Fig. 4: Metabolic signatures in distinct phases of T cell responses.

a Co-expression cluster of transcriptome and proteome data from CD4 and CD8 T cells. DE mRNA transcripts of each dataset were clustered using mFuzz soft clustering (R package). mRNA or protein intensities at each time point are shown as the mean and the standard error of the mean (SEM) error bars. Number of mRNA/proteins included in each cluster are indicated for CD4 and CD8 T cells, respectively. mRNA transcripts with log2fc > 1.5 or < -1.5 and proteins with log₂fc ≥ 1.0 or ≤ –1.0 were considered as DE. Data is shown as fold change of mRNA and protein intensities in activated T cells relative to 0 h. b Venn diagrams show the overlap of mRNA and protein identified in each cluster between activated CD4 and CD8 T cells. c Enriched KEGG pathways (FDR < 0.05) for co-expression clusters (defined in Fig. 4A) of CD4 and CD8 T cell. d Molecular interaction, reaction, and relation network showing the relationship of the top first 20 enriched KEGG pathways categorized under ‘metabolism’ (FDR < 0.05). The network was generated using all DE mRNA transcripts and proteins.
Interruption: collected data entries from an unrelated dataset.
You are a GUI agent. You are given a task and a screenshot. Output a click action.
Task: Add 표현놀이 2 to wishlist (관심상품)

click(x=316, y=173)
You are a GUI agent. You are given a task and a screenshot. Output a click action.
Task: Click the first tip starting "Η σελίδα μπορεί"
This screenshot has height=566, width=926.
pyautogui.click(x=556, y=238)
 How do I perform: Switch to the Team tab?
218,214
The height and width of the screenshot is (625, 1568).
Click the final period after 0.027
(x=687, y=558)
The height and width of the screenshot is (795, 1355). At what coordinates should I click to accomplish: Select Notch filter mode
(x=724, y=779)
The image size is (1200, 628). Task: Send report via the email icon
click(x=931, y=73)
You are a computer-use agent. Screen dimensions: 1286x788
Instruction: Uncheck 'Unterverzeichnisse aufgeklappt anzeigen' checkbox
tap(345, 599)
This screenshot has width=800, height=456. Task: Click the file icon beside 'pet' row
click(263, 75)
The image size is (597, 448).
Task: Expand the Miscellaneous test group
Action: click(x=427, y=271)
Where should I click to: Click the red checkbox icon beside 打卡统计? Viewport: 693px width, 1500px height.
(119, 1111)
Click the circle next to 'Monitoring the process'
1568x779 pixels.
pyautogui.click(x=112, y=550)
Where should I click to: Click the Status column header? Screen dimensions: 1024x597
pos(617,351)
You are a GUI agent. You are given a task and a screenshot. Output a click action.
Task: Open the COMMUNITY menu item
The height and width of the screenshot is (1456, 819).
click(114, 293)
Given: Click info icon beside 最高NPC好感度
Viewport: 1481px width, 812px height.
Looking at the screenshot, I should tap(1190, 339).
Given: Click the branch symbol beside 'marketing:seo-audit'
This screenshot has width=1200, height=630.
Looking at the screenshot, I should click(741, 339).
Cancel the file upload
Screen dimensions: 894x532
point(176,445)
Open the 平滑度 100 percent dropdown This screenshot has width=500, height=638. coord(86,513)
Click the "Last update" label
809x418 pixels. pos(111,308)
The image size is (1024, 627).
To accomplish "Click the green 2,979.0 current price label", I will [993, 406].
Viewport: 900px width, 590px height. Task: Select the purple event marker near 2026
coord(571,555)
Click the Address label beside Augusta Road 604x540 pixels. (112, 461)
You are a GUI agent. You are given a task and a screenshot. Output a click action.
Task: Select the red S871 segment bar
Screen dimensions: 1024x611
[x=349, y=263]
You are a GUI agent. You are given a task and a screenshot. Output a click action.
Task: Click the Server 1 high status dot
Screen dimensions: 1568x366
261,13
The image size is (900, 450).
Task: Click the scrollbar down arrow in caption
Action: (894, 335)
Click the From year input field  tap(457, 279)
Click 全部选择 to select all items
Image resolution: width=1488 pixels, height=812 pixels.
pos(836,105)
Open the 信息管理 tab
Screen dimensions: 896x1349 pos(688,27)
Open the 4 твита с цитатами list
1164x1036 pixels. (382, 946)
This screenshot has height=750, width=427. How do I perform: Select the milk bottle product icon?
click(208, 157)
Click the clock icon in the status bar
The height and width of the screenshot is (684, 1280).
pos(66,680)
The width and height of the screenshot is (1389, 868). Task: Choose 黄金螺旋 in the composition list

The size of each node directly correlates with the number of genes included. Edges represent sharing of 20% or more genes between two nodes while the thickness of the edge directly correlates with the number of overlapping genes. The number in each colored box indicates the co-expression clusters in Fig. 4a from where the corresponding mRNA transcript/ protein was enriched.